StreamVox - AI Real-Time Translator
StreamVox is the ultimate AI-powered real-time translator for Windows. Whether you're in a business meeting, watching a foreign movie, or chatting with friends, StreamVox breaks language barriers instantly with human-level accuracy.
Powered by advanced AI models, it delivers lightning-fast subtitles (>500ms latency) for any audio playing on your PC or captured from your microphone. Includes features like Universal Overlay that stays on top of any app, and Mobile Call Translation via Phone Link.
Challenge
Building a low-latency, real-time audio processing pipeline on Windows that can handle system audio capture (loopback) and microphone input simultaneously, while rendering a transparent overlay that doesn't interfere with other applications.
Solution
Developed a Python-based application using PyQt6 for the GUI and overlay.
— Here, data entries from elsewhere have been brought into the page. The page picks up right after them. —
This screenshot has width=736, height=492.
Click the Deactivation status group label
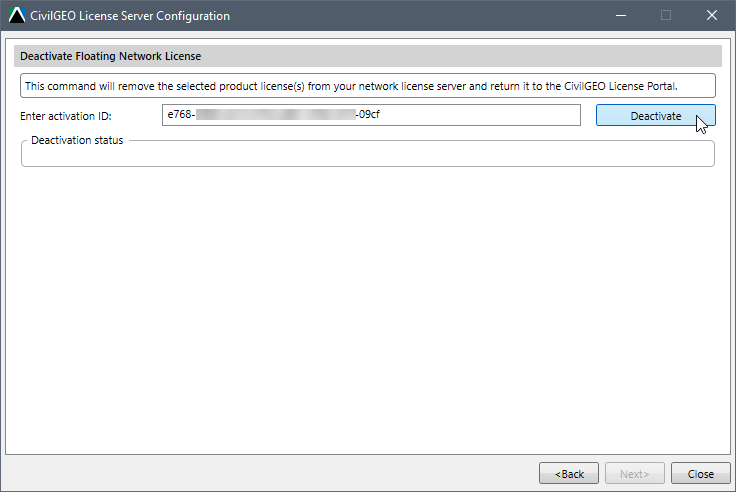(x=77, y=140)
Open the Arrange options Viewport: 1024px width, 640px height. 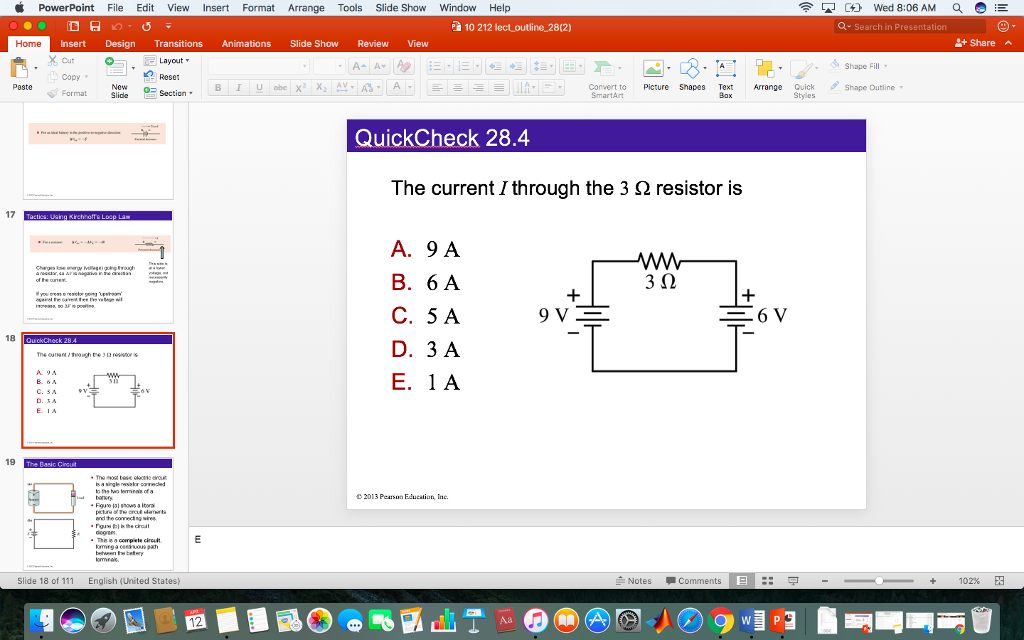(767, 78)
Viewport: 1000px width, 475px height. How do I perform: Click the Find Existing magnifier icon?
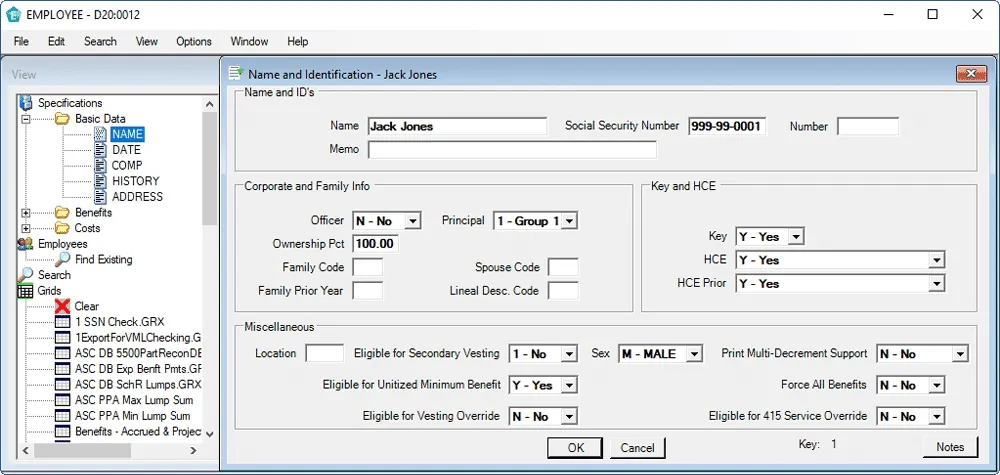pos(63,260)
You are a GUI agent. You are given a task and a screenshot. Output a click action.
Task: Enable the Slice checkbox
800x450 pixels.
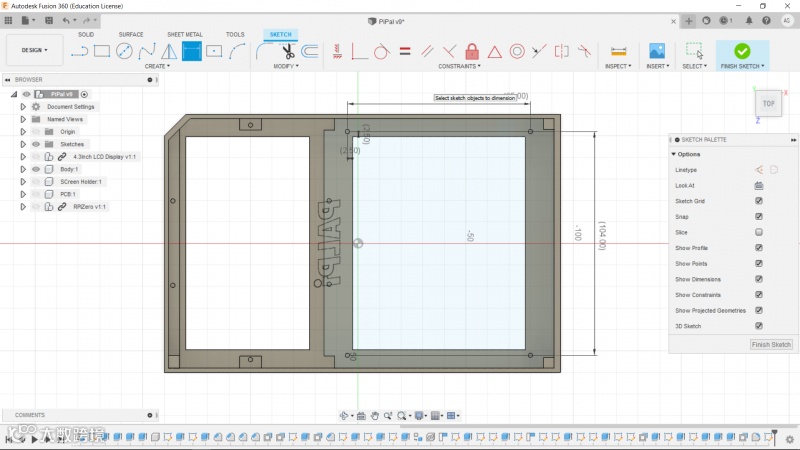(759, 232)

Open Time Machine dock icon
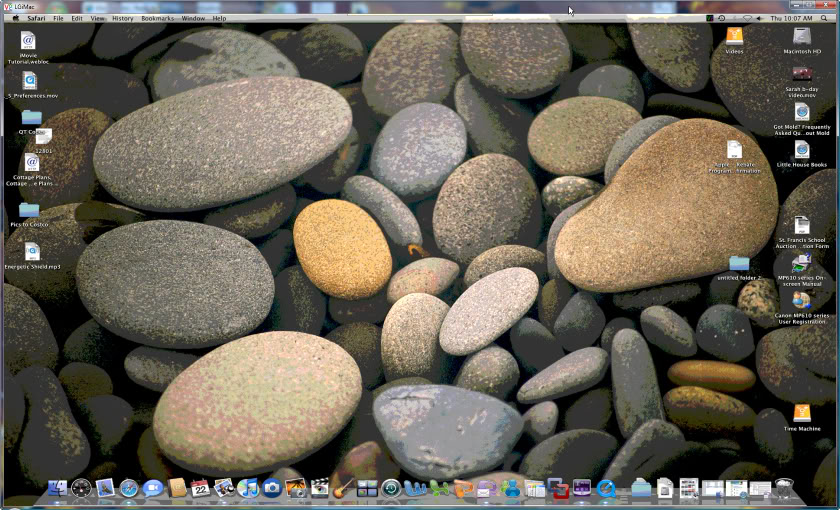(391, 488)
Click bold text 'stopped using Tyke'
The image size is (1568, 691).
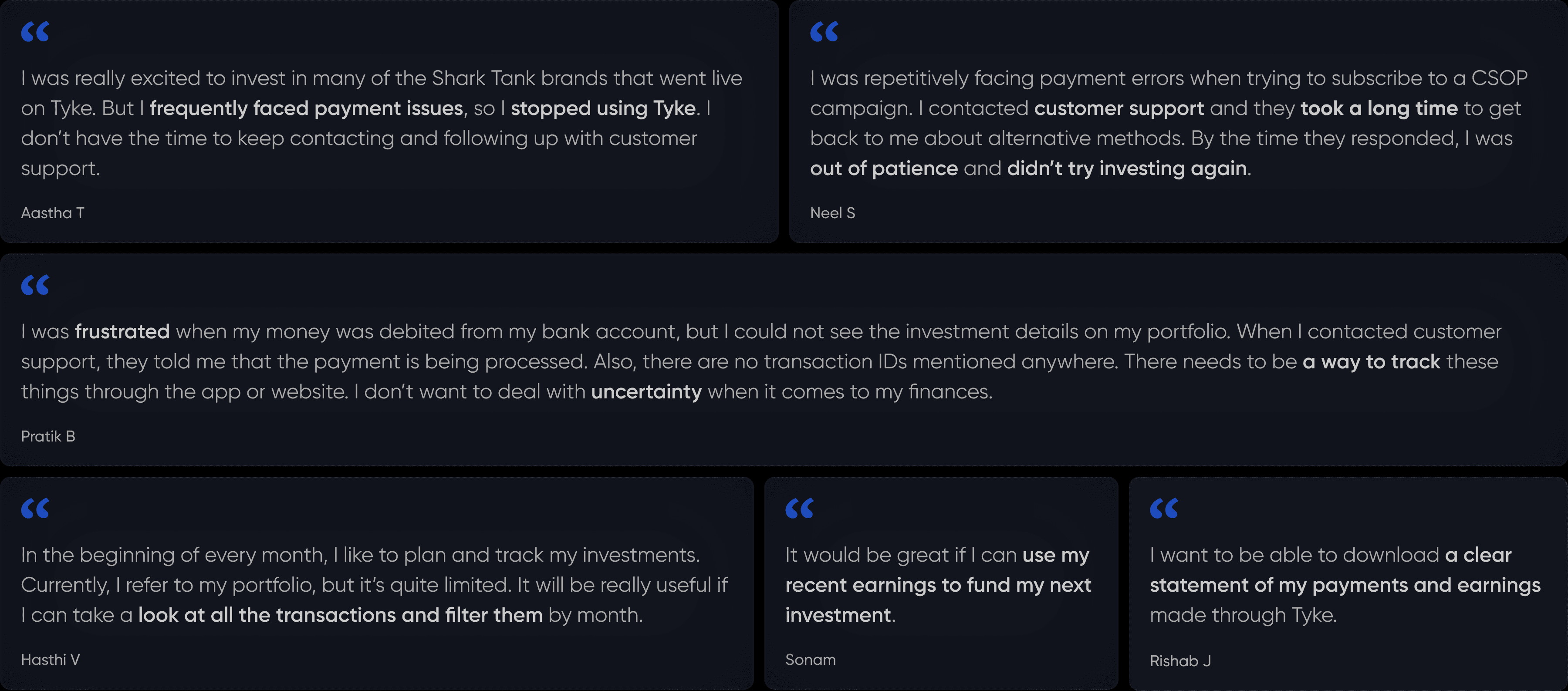603,108
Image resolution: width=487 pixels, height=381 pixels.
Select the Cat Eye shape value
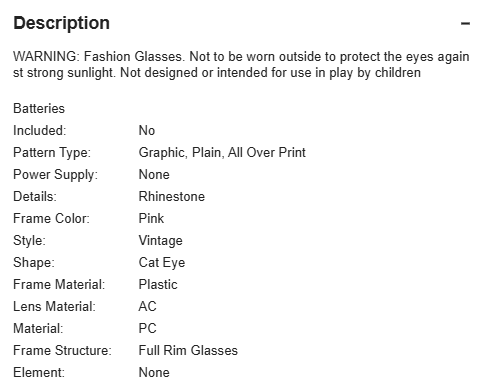coord(162,263)
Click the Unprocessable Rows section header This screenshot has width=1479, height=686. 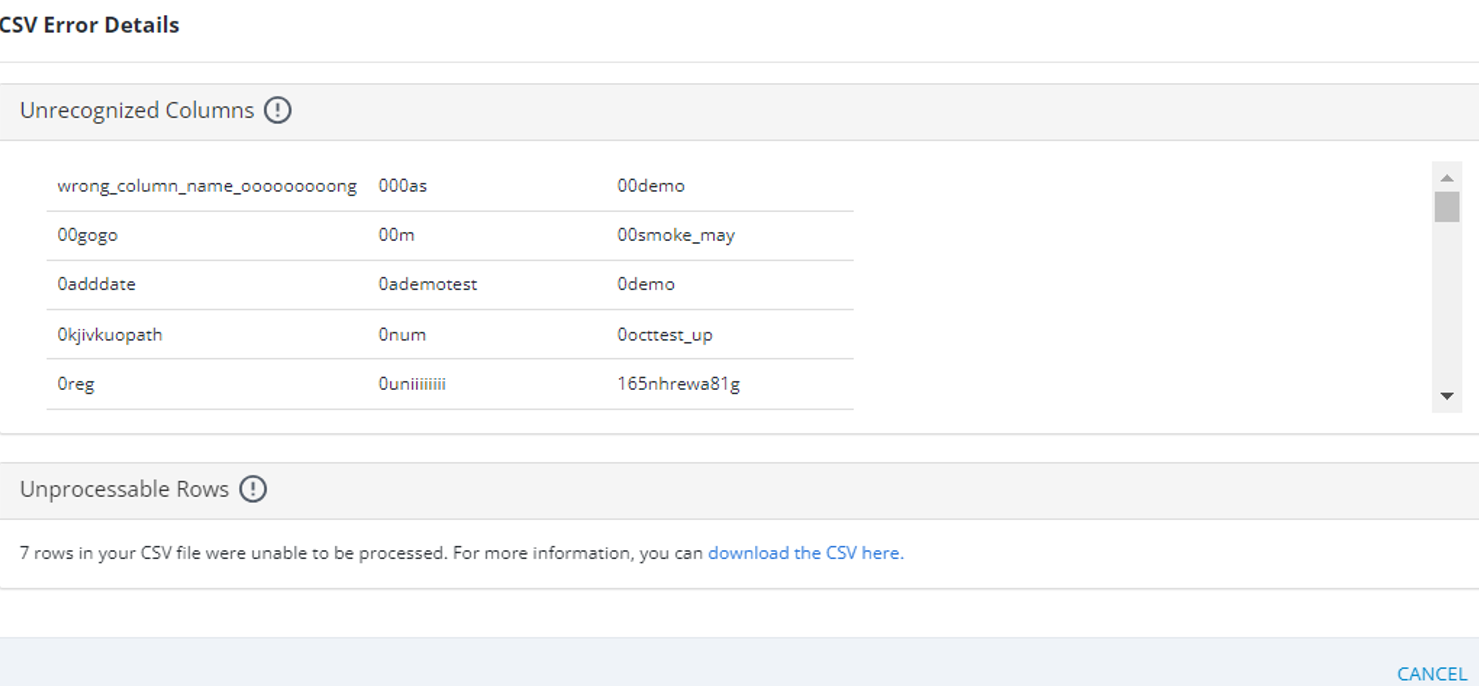tap(125, 489)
Integrated Deepgram's streaming API for ultra-fast speech-to-text. Implemented efficient audio loopback capture using WASAPI. Designed a non-intrusive 'click-through' overlay system. Added support for Microsoft Phone Link to bridge mobile calls to the desktop translation engine.
Implementation Details
Real-Time Audio Pipeline
Architected a high-performance audio capture system using Windows WASAPI loopback. Implemented ring buffers to handle audio streams without distinct latency. Integrated Deepgram's WebSocket API for streaming transcription with keep-alive mechanisms to handle silence periods effectively.
Universal Overlay UI
Built a custom transparent window overlay using PyQt6. Implemented 'Window Stays On Top' and 'Transparent for Input' flags to ensure the subtitles float over games and movies without blocking interaction. Designed a dynamic text rendering engine that adjusts opacity and size for readability.
Mobile Integration
Leveraged Microsoft Phone Link protocols to capture audio from connected mobile devices. This allows users to see subtitles for phone calls (WhatsApp, Telegram, Cellular) directly on their Windows desktop screen.
Key Results & Impact
Published on Microsoft Store
Achieved <500ms translation latency
Seamless integration with Zoom, Teams, and Netflix